A tropical wave grows in intensity and then may grow to become an organized area of showers and thunderstorms known as a tropical disturbance. This disturbance becomes an organized area of tropical low pressure that is called a tropical depression based on cyclonic winds (counter-clockwise in the Northern Hemisphere and clockwise in the Southern Hemisphere). A tropical depression's wind speed must be at or below 38 miles per hour (mph) or 62 km/hr when averaged out over one minute. These winds are measured at 33 feet (10 meters) above the surface.

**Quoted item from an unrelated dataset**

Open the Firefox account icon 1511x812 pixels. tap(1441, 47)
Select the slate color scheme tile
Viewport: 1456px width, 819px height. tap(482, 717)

Once average winds reach 39 mph or 63 km/hr then the cyclonic system becomes a tropical storm and receives a name while tropical depressions are numbered (i.e. Tropical Depression 4 became Tropical Storm Chantal in the 2001 season.) Tropical storm names are preselected and issued alphabetically for each storm.

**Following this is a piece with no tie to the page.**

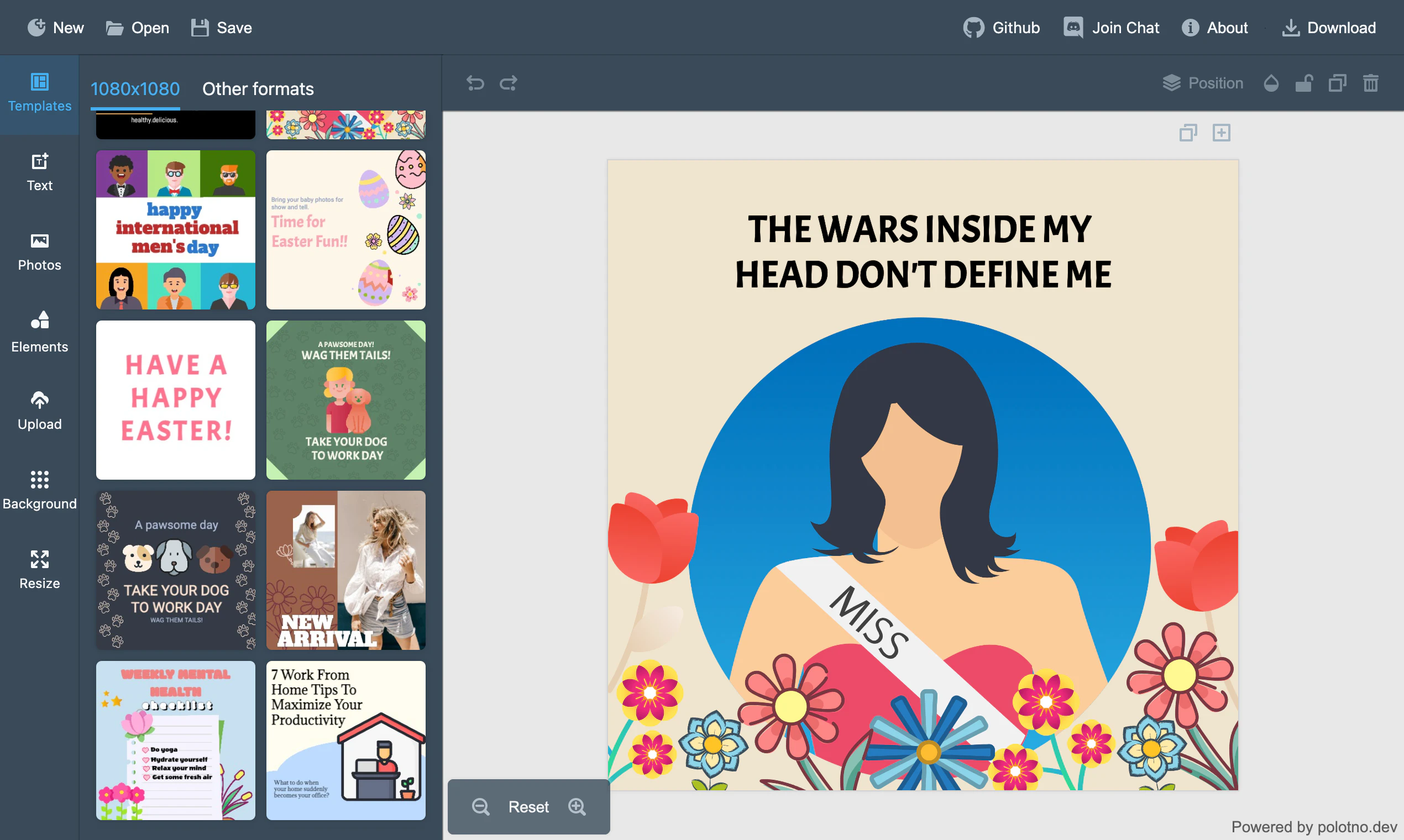Select the 1080x1080 tab
The height and width of the screenshot is (840, 1404).
pyautogui.click(x=135, y=89)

There are approximately 80-100 tropical storms annually and about half of these storms become full-fledged hurricanes. It is at 74 mph or 119 km/hr that a tropical storm becomes a hurricane. Hurricanes can be from 60 to almost 1000 miles wide. They vary widely in intensity; their strength is measured on the Saffir-Simpson scale from a weak category 1 storm to a catastrophic category 5 storm. There were only two category 5 hurricanes with winds over 156 mph and a pressure of less than 920 mb (the world's lowest pressures ever recorded were caused by hurricanes) that struck the United States in the 20th century. The two were a 1935 hurricane that struck the Florida Keys and Hurricane Camille in 1969[Note: Hurricane Andrew has been upgraded from Category 4 to 5 since this was written]. Only 14 category 4 storms hit the U.S. and these included the nation's deadliest hurricane - the 1900 Galveston, Texas hurricane and Hurricane Andrew which hit Florida and Louisiana in 1992.